### Document section
Class Action Investigation
America’s Pastime, Corporate Crime
The San Francisco Giants charged hundreds of thousands of fans hidden fees that could legally only be described as deceptive. Now they’re being sued for it.
What It Costs to Be a Fan
You don’t need to be rich to love baseball. That’s the whole pitch, right? It’s the people’s sport. Hot dogs, bleacher seats, a warm afternoon at the ballpark with whoever matters to you. For a lot of families in California, buying a cheap pair of tickets to a Giants game is the splurge that gets circled on the calendar weeks ahead of time.
Juan Flores is one of those people. A Los Angeles resident, he went online to the Giants’ official website in March 2024 looking for tickets to a Padres-Giants game in April. He found them. Two tickets. Ten dollars each. Twenty bucks total. That’s a number that works. That’s a number you can say yes to without checking your bank account twice.
So he went through the process. He picked the game. He browsed the seating map. He found two seats in his price range. He signed into his MLB account. He scrolled through prompts asking whether he wanted to add parking, make a donation to the Giants’ cause of choice, choose his delivery method, enter his payment details, and agree to Terms and Conditions that, if you printed them out, would cover 15 full pages of paper. All of this happened inside a timed checkout window, a countdown clock ticking in the corner of the screen, the digital equivalent of a store clerk tapping their watch at you.
And then, only then, at the very bottom of that final page, after all of that: the real price. Not $20.00. $29.00. A $5.50 “Convenience” fee and a $3.50 “Order” processing fee had been added, unexplained, without any description of what service they were paying for or how those numbers were calculated. The price had gone up 45% from what was shown when he chose his seats.
The word “convenience” deserves a moment here. The Giants charged Juan Flores $5.50 for the convenience of buying tickets on the website they built and control, for a game they are hosting, in a stadium they operate. The convenience in question was theirs. They got to collect his money online without staffing a box office. He got a bill for it.
There is a specific kind of anger that comes from being tricked by something you trusted. Juan Flores didn’t walk into a shady third-party reseller site. He went to the official MLB website for the San Francisco Giants. He did everything right. He budgeted. He comparison-shopped. He made a decision. And then the price changed on him at the last minute, inside a ticking clock, after he had already put in the time, made the mental commitment, and was staring at a payment form. The complaint describes this as psychological commitment, and that’s the clinical term, but the human term is: he was already there. He was already at the game in his head. Backing out means starting the whole process over, losing the seats you picked, maybe losing the date entirely. The Giants knew this. The research cited in the complaint proves they knew this. Companies that use drip pricing know exactly what they’re doing to your decision-making.
The complaint estimates hundreds of thousands of people went through this same experience. Every one of them faced the same countdown clock, the same buried fees, the same gap between the price that hooked them and the price they actually paid. These are not wealthy people absorbing a rounding error. As former President Biden put it in a quote cited directly in this lawsuit: “junk fees may not matter to the very wealthy, but they matter to most other folks in homes like the one I grew up in.” A $9 fee on a $20 transaction is not a small surcharge. It is a 45% markup hidden until the moment you are least likely to walk away.

### Provided records
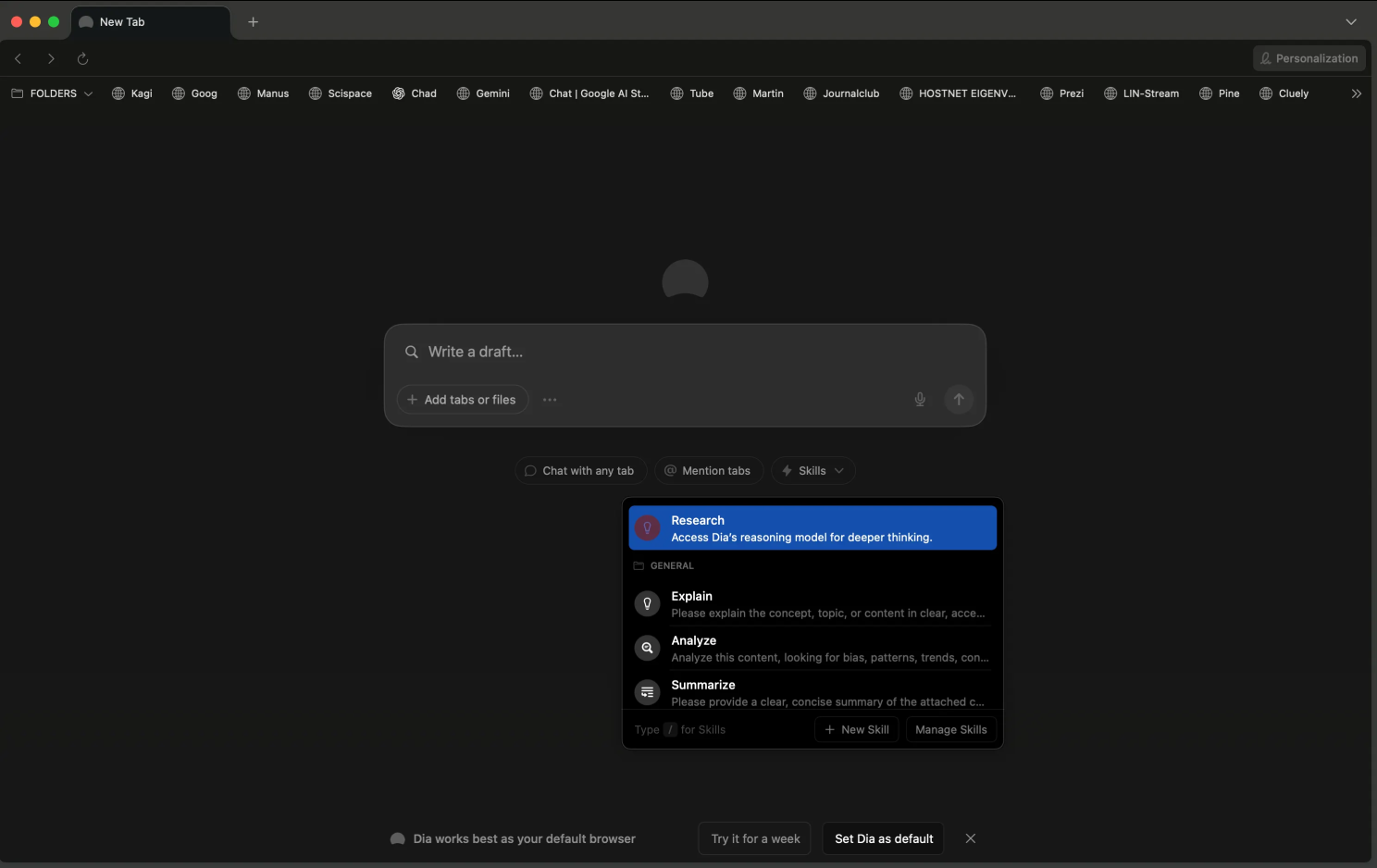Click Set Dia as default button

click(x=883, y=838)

* * *

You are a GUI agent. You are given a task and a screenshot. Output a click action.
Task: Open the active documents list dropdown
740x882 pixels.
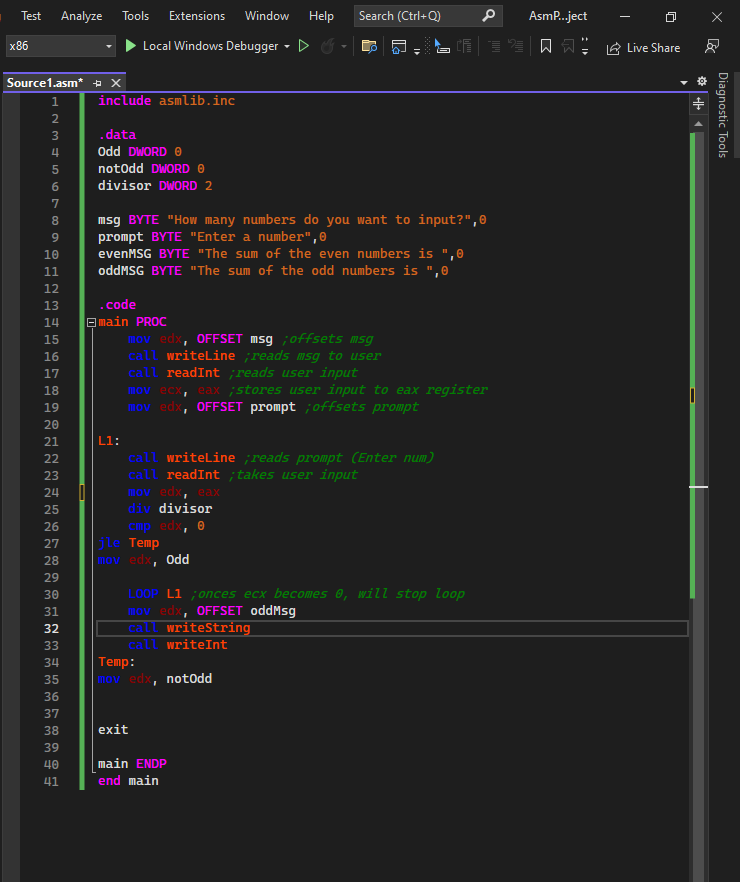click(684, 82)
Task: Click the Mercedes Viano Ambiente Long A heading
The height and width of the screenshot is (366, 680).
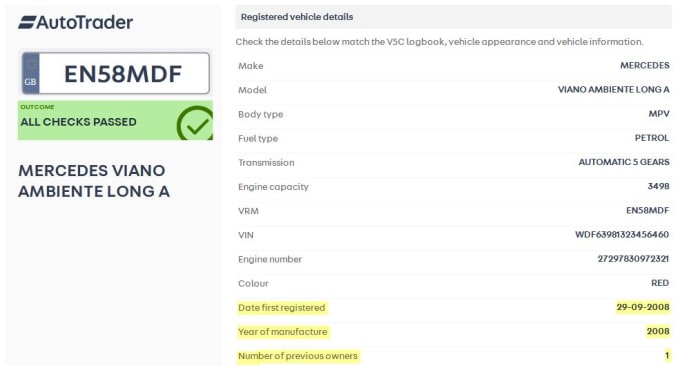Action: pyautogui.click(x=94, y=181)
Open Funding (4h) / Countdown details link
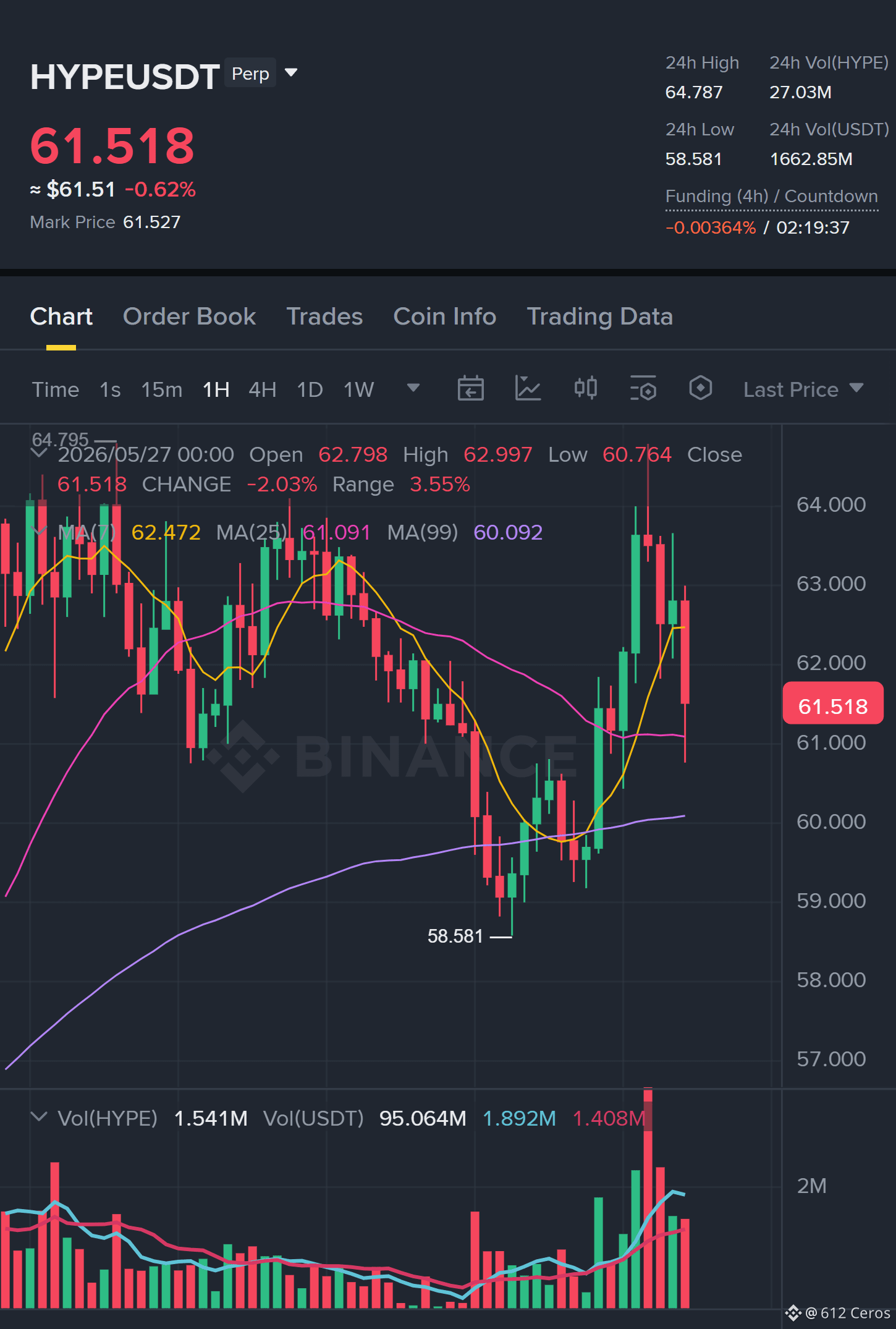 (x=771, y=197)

---

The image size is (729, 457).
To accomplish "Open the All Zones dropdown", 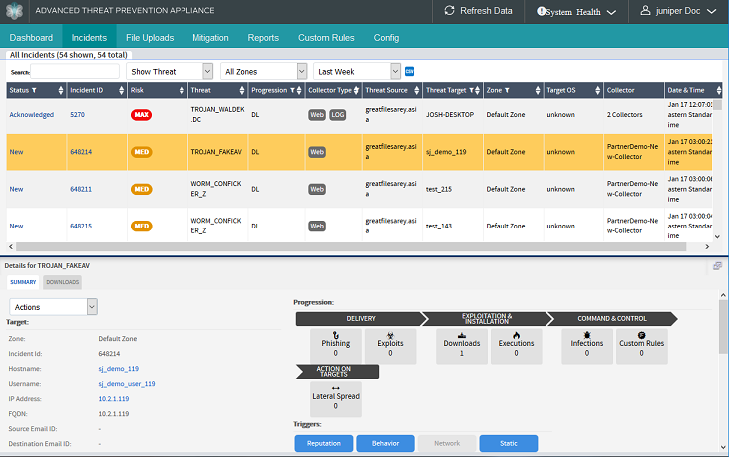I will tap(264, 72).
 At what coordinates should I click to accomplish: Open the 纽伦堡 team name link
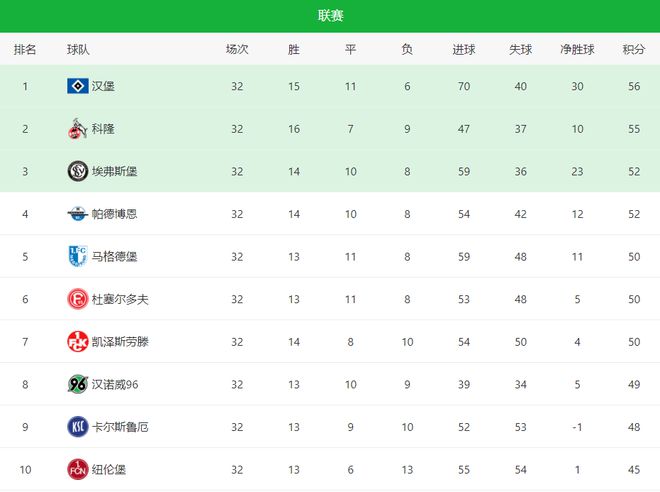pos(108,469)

### Directions
Please continue the article about the lawsuit over the San Francisco Giants' hidden ticket fees from its last sentence. The listing has no connection to the article about the Giants' ticket fees.

### Answer for this exercise
The Giants stopped hiding these fees around July 2024. They have not paid any of it back.
Straight From the Complaint: What They Did and What the Law Says About It
The following are direct quotes from Case No. 3:26-cv-00849, Document 1, filed January 26, 2026. Every word is from the actual court filing.
“For years, San Francisco Baseball Associates LLC (the ‘Giants’) systemically cheated fans out of millions of dollars by falsely advertising their ticket prices for baseball games.”
- This is the opening sentence of the complaint. It uses the word “systemically,” which signals that the attorneys are arguing this was a deliberate, ongoing business practice, not a website error or a one-time glitch.
- “Cheated” and “falsely advertising” are the two operative claims that feed into violations of the CLRA, UCL, and FAL. The court will need to evaluate whether those words hold up, but they set the framing for every cause of action that follows.
“Rather than disclosing the full cost of purchasing tickets upfront, the Giants tacked on last-minute ‘Service’ fees, ‘Convenience’ fees, ‘Handling and Convenience’ fees, and ‘Order’ processing fees that increased the cost of the purchase, exceeding the price initially advertised to the consumer, often by more than $50 per transaction.”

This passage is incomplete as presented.